## Scrapping St. Louis Weather Data

## Problem

Data exists in a variety of forms from a variety of places.  Sometimes data will need to be pulled from raw HTML to get at it.  We want to simulate an IoT device by grabbing data from the weather station at the St. Louis Science Center, which at the moment, we have no other way to get at this data.

### Solution

* grab HTML at the end of the site: [http://agebb.missouri.edu/weather/realtime/st_louis_science_center.php](http://agebb.missouri.edu/weather/realtime/st_louis_science_center.php)
* parse the data for temperature and humdity
* store the data on the IoT block chain

### Code

In [1]:
# uncomment and run necessary libraries if not already installed
# pip install html5lib
# pip install bs4

In [2]:
# importing necessary libraries

import datetime
import requests
import csv
import pandas as pd
from bs4 import BeautifulSoup

In [3]:
# Accessing the html content from webpage
url = "http://agebb.missouri.edu/weather/realtime/st_louis_science_center.php"

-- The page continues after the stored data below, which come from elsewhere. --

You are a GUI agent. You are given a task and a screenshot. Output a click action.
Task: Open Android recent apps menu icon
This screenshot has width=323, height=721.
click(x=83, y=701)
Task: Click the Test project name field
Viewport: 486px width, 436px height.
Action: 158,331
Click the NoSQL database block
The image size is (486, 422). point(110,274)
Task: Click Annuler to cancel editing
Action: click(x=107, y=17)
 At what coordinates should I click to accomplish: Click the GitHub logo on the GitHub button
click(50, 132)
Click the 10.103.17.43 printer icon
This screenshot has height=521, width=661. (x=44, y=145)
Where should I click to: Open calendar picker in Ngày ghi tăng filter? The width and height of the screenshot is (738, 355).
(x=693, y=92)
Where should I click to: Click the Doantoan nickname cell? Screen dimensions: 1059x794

results = requests.get(url)
rdata = results.content
soup = BeautifulSoup(rdata, 'html5lib')
timestamp = datetime.datetime.now().isoformat()

In [4]:
# Accessing content in tags
# Desired feature group is in a collapsible div with'id':'current-collapsible'
# features class on webpage is "ui-body" while value class is "ui-bar"

table = soup.find('div', {'id':'current-collapsible'})  # accessing the collapsible section

data_file = []
# looping through the first 3 features (Temperature, dewpoint and humidity) in the table
for r in table.findAll('div', attrs = {'class':"ui-grid-a"})[:3]:
    stldata = {}
    stldata['feature'] = r.find('div', {'class':"ui-body"}).string
    stldata['value'] = r.find('div', {'class':"ui-bar"}).string
    data_file.append(stldata)

#
# payload will be of the form  
# {
#     "temp": 22.1,
#     "rh": 55,
#     "timestamp": "YYYY-MM-DDTHH:MM:SSZ"
# }    
#

payload = {}
for data in data_file:
    if data['feature'][:4] == 'Temp':
        payload['temp'] = data['value'].replace("°F", "")
    if data['feature'][:4] == 'Humi':
        payload['rh'] = data['value'].replace("%", "")
    payload['timestamp'] = timestamp

Show the payload

In [5]:
payload

{'temp': '72.3', 'timestamp': '2021-11-08T12:31:16.945480', 'rh': '28'}

Put the payload on the blockchain

In [6]:
block_chain_server = "34.69.195.189:5000"
r = requests.post(f"http://{block_chain_server}/add", data=payload)
if r.status_code == 200:
    resp = r.json()
    print(resp)
else:
    print(f"[info] unable to communicate with server or add data block : {r.status_code}")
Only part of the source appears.